Is there an official score available, independent from Red Hat's Single Sign on 7.3.5 product? (which is 8.3 here
https://access.redhat.com/security/cve/CVE-2021-4133#cve-cvss-v3).
The rationale behind my question is to assess the risk accurately for Keycloak server itself. Say I'm in situation where there are existing installations of my product that use Keycloak 12.0.4 (vulnerable). Next cycle, we'll update to 16.1, but atm it's not practical to back port 16.1 related integration changes, client libraries impact etc. Also not practical to disable the rest api since I believe the admin console uses it for local users which in my case we need, correct?

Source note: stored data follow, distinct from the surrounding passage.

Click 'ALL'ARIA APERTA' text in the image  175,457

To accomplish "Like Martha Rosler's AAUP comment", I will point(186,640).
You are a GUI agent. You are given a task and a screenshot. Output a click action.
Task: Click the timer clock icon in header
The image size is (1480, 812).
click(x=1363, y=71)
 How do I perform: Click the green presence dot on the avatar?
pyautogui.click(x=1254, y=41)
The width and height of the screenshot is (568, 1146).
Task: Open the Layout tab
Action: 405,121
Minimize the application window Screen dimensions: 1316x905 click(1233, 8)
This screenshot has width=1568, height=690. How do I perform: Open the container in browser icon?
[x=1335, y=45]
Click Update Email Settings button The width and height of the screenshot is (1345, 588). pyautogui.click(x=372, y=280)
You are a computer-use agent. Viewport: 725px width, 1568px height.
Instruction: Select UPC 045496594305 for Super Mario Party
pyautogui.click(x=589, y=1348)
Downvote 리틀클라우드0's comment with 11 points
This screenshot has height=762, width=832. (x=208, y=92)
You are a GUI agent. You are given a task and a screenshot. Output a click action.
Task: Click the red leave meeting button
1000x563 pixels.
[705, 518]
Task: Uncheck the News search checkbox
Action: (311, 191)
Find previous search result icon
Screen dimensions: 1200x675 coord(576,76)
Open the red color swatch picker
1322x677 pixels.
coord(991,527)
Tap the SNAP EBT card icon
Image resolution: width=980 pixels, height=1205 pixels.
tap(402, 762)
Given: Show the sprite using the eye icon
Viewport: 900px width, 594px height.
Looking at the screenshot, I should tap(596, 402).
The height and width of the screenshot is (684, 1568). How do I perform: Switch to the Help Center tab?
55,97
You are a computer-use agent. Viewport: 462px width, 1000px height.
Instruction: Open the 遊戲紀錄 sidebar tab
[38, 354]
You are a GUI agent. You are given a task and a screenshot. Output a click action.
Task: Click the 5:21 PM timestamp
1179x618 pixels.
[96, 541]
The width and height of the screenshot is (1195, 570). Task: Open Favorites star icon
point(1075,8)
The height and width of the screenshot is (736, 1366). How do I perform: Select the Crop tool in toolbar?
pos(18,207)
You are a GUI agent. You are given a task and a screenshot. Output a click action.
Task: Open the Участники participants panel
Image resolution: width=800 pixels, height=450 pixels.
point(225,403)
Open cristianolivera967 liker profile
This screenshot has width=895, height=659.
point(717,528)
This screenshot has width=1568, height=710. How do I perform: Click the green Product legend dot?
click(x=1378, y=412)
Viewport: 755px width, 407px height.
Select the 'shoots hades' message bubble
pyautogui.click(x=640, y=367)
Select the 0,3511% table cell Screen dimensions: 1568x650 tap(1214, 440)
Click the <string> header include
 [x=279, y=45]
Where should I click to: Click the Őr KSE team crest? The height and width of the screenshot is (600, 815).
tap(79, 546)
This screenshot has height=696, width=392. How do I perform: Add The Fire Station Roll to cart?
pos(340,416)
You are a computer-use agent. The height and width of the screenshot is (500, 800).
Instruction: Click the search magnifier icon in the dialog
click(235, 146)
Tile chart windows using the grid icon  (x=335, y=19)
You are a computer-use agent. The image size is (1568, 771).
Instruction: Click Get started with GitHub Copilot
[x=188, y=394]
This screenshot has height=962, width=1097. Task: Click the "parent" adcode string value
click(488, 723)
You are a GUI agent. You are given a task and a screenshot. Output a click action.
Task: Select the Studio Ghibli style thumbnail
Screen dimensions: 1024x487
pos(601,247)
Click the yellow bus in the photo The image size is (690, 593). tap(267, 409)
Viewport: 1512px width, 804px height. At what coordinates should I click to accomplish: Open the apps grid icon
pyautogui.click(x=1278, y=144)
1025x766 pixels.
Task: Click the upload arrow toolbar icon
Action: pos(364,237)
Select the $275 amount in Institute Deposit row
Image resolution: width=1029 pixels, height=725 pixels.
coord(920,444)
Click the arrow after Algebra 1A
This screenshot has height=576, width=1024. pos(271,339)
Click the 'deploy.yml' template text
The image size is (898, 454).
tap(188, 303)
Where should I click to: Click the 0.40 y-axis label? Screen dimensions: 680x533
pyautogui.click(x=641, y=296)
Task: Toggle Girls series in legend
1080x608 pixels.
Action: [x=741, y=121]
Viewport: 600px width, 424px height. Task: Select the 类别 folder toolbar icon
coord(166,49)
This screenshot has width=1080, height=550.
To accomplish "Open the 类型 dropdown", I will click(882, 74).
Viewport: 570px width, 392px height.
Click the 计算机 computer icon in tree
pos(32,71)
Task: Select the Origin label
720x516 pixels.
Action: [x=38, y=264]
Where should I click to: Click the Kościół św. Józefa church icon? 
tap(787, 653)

So I'm left naively wondering: ok, it's bad, one john smith can create another john smith2 that shouldn't be there. But john smith2 cannot get any roles assigned to him (I am assuming, else it would have been called out in the advisory) so presumably cannot do much with his new ID. So there is not direct elevation of privilege here, am I correct? Not without some compound layered attack with another vulnerability (which to be safe we should presume could exist, but there is no evidence of that this time, is there?).
Perhaps that is an actual practical issue though: DooS attack by blasting Keycloak with create user requests (bloating the backend db basically)?
Thanks for any additional factual info (or even opinion) you may have on the topic!